I just returned from Microsoft's Worldwide Partner Conference in Washington, D.C.  As predicted, the number one topic was all things cloud, but number two might have been Windows Phone 7.  I saw several live demos, and I'm very curious about it.  When Microsoft began giving away copies of Visual Studio 2010 with the SDK for the phone back in March, I downloaded it and built my first toy app.  Since I had just reacquainted myself with Visual Studio 2008, it was very familiar and easy to get a demo app going.

Today I saw this article on what's coming with Windows Phone 7, and it gives more details than any that I've seen before.  It also addresses the catch 22 that Microsoft will be in at launch.  They lost ground to Apple and Google (and they weren't shy about admitting that at WPC) and so they have to get apps to attract users, but the users won't buy if there aren't apps.  If you read the article above, one of the commenters complained about having to use Bing instead of Google .  So I wondered - how fast could I write an app for Windows Phone 7 that would give the user a Google search box when they launch the app?

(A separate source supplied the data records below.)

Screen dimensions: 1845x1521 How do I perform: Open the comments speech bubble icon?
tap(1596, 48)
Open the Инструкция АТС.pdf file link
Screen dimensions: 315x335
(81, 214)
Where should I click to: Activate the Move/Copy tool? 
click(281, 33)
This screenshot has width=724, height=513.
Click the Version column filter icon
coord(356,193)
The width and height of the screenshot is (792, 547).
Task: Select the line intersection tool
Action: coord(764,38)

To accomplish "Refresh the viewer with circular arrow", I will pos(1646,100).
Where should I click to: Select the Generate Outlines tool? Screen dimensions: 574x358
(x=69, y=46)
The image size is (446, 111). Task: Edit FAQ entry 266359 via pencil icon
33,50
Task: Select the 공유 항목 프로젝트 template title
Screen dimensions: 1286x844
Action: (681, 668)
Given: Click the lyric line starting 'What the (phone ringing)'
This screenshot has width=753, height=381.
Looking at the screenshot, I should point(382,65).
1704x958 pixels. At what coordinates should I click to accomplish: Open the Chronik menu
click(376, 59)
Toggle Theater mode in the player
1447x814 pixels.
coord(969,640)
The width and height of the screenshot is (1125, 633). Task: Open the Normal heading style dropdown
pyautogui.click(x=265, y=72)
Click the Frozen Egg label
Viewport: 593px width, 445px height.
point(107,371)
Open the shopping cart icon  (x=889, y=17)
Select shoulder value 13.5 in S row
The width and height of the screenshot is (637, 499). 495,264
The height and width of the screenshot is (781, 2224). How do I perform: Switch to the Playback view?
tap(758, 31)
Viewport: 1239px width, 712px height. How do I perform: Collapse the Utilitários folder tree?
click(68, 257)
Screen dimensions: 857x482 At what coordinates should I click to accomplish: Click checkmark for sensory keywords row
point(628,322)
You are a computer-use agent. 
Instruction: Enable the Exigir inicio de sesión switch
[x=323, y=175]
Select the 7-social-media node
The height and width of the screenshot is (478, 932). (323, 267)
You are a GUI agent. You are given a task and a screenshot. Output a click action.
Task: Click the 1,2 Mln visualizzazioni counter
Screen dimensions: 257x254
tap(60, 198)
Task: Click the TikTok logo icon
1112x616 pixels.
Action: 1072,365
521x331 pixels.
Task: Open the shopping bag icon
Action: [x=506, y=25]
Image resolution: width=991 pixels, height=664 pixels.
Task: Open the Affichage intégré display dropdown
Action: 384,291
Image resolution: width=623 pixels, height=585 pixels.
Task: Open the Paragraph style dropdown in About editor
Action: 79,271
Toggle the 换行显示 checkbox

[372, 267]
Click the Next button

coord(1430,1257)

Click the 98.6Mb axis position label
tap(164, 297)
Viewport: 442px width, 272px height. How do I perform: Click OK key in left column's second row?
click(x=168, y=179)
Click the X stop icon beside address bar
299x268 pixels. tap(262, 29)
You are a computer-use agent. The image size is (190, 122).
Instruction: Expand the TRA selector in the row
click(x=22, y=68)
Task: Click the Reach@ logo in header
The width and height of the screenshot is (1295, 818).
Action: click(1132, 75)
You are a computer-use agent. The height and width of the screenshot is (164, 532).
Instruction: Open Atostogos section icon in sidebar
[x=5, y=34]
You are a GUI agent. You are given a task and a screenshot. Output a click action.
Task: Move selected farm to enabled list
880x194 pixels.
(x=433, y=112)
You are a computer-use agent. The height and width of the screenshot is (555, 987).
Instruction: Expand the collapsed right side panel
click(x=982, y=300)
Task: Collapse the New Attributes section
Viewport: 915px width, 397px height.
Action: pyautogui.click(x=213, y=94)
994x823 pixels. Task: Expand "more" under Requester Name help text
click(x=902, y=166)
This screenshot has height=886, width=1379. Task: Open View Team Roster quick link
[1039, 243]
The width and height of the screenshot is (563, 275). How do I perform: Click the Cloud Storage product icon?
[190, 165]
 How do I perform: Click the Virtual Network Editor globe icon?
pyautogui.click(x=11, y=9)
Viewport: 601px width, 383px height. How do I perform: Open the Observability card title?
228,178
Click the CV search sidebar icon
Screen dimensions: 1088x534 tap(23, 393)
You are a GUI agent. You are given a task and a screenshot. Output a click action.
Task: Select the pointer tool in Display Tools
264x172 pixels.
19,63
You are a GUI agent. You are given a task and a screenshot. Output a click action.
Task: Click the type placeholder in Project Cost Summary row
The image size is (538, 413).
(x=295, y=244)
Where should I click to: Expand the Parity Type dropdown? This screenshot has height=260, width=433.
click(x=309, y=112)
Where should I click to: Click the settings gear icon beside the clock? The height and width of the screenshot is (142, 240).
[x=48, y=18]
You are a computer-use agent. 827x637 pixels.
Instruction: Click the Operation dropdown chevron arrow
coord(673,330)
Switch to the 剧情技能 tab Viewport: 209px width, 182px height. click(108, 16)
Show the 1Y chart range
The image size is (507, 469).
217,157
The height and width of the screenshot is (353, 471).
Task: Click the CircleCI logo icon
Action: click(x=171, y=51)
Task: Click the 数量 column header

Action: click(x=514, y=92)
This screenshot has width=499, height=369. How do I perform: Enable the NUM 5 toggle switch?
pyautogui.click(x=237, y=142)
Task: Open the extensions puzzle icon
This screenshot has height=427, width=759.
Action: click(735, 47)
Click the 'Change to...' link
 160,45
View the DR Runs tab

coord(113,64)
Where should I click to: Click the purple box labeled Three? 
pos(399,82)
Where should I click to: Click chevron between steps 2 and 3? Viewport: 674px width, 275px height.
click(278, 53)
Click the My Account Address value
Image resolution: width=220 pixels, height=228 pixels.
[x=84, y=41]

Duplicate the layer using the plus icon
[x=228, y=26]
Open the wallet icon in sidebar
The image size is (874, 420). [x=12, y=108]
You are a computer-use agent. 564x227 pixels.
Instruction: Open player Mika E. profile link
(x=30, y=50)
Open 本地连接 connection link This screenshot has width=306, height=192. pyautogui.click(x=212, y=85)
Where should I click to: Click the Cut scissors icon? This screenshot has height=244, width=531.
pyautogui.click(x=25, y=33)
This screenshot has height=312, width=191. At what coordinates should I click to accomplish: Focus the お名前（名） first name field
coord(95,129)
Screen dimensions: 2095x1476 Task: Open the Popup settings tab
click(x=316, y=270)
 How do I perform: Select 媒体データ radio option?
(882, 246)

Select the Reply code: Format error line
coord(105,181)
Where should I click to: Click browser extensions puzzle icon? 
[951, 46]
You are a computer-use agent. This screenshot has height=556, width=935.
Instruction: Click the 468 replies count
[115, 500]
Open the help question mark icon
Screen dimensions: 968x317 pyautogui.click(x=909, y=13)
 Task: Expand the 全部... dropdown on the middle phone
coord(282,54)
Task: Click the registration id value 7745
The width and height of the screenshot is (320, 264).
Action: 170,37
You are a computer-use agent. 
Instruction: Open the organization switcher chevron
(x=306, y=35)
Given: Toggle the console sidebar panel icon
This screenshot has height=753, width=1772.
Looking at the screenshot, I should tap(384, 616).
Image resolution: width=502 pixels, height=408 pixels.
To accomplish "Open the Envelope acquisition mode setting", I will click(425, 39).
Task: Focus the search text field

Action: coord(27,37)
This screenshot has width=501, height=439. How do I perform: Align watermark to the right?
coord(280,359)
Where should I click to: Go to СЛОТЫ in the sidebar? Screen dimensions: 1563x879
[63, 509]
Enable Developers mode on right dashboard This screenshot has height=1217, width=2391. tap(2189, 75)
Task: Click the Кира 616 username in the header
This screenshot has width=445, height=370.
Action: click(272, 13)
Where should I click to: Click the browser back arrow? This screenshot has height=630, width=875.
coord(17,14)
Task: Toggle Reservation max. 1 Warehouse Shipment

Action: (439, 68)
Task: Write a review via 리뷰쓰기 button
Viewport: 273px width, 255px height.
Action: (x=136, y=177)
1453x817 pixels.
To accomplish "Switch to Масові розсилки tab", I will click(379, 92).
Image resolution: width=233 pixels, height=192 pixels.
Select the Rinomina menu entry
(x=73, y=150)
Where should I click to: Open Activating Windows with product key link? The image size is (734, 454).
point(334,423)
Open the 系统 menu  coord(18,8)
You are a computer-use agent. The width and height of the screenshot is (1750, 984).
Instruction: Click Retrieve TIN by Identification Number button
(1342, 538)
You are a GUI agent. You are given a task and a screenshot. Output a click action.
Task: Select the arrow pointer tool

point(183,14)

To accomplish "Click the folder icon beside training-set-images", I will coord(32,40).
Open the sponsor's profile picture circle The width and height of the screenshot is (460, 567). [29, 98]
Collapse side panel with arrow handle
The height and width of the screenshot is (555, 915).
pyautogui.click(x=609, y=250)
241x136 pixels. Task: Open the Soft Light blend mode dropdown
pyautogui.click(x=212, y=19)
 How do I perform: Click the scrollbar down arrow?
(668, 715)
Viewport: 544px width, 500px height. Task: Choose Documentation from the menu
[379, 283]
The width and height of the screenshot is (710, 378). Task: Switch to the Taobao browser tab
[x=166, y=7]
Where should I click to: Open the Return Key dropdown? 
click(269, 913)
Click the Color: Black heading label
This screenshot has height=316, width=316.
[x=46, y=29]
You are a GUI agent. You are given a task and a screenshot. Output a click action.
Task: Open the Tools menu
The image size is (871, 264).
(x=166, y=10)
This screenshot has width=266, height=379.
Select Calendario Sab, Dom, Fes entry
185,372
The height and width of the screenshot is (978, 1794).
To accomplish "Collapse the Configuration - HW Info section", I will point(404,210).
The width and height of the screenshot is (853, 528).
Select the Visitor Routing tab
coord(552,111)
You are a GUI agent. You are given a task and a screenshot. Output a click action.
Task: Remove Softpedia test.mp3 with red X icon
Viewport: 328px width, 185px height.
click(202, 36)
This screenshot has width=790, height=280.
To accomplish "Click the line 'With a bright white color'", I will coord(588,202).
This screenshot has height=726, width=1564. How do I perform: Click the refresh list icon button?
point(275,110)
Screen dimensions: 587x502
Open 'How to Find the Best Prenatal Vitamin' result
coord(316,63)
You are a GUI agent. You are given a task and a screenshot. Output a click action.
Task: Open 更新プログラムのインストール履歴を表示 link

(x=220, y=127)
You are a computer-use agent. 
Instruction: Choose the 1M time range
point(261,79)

The answer is: thirty-five minutes and fourteen and a half seconds. 


Mind you, I never was a real engineer, and my coding skills are very rusty.  To be completely honest,  I am very slow and for this app I was going at the snail's pace of one line of code every 12 minutes.  That's right, this app took three lines of code, and I copied them from another app.  The only thing slightly original was figuring out how to build the http request, because Google wouldn't let me use the mobile version of Google, wrongly believing that I was on a desktop browser.  It kept serving me a page suggesting that I let them send a text message to my mobile device.  Anyway, here are the three lines:

    string site;

    site = "http://www.google.com/search?q=" + textBox1.Text;

    webBrowser1.Navigate(new Uri(site, UriKind.Absolute));


I also had to drag a couple of user interface elements (text box, button, browser) onto my app, and I did modify two or three strings in the code it generated for me so that the button would say "Google Search" instead of "Button."


It really was that easy, and because of that, I think Microsoft has a shot at getting some great apps on the device in time for launch.  The development environment is completely free and it will run on a really cheap laptop.  And if you have any Visual Studio experience, it's going to be really easy to pick up.  (I know the image above looks like a photoshop image, but I swear the app is real and running in the emulator.  That's really how it looks)


I'll definitely be getting a Windows Phone when they are available "late this year."  The interface is completely different from Windows Mobile, or iPhone or Android.  We'll see if different is good, but it is already getting some good press from the people who are lucky enough to have evaluation devices. 


Hey Microsoft, how about sending one my way??